▶ What to do: Starting at the line that contains "Task: Open the MSI Afterburner desktop icon", please transcribe every line through the end of the entries, exactly and with no pictures.

▶ Dataset records:
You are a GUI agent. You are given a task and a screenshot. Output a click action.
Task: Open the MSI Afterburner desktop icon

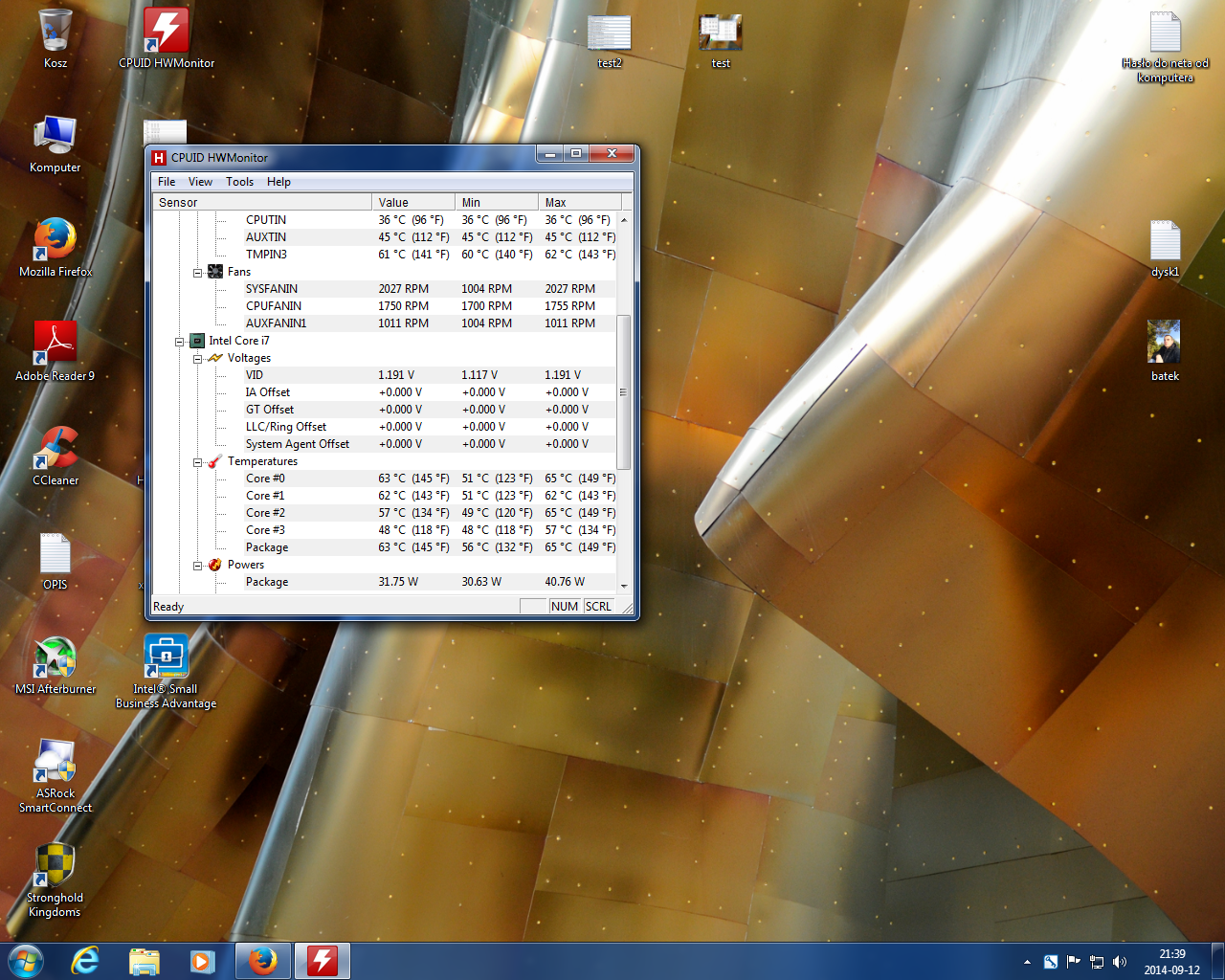click(x=56, y=657)
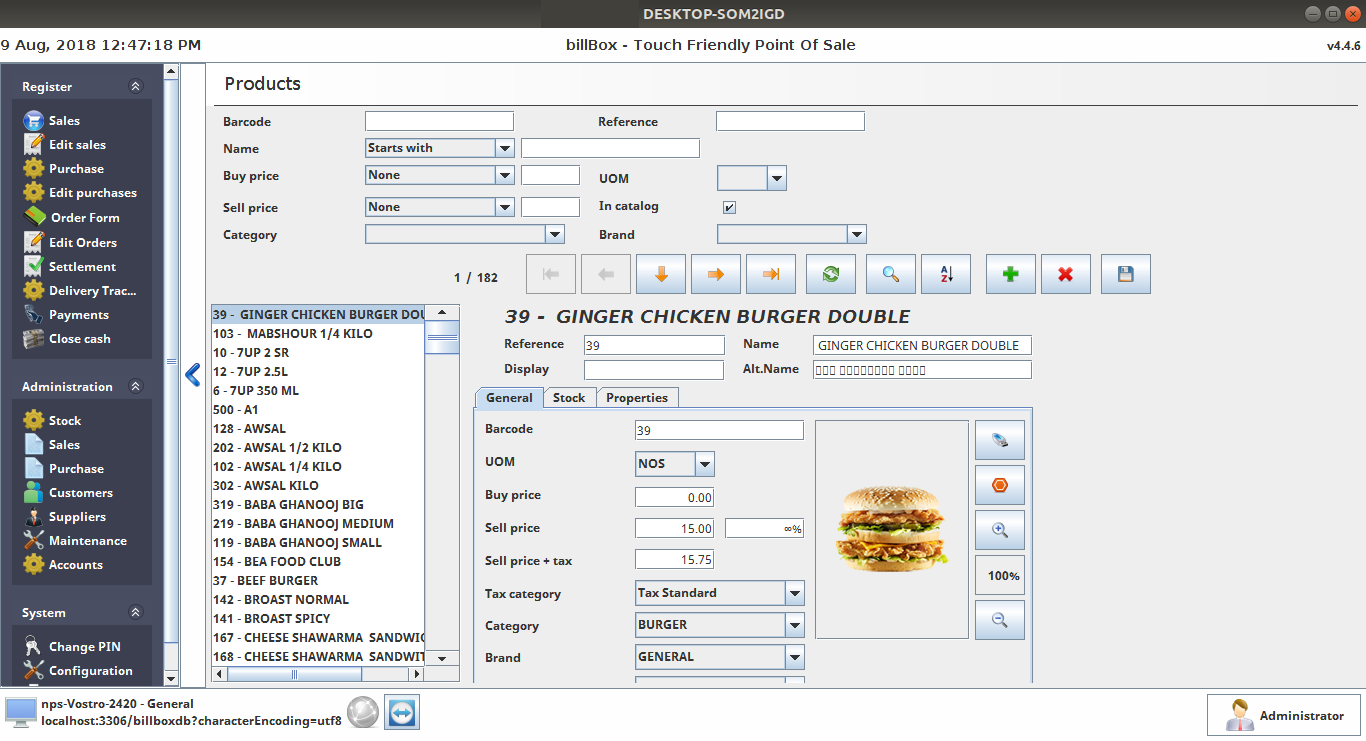Open the Tax category dropdown
The height and width of the screenshot is (741, 1366).
pyautogui.click(x=794, y=593)
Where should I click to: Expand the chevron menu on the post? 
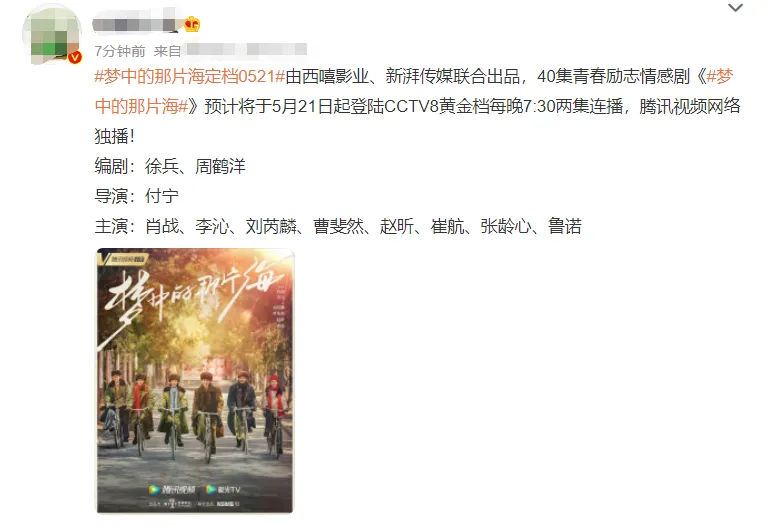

▶ Solution to the problem:
Task: Open the MSI Afterburner desktop icon

click(x=56, y=657)
Open the Tax category dropdown
The height and width of the screenshot is (741, 1366).
pyautogui.click(x=794, y=593)
Where should I click to: Expand the chevron menu on the post? 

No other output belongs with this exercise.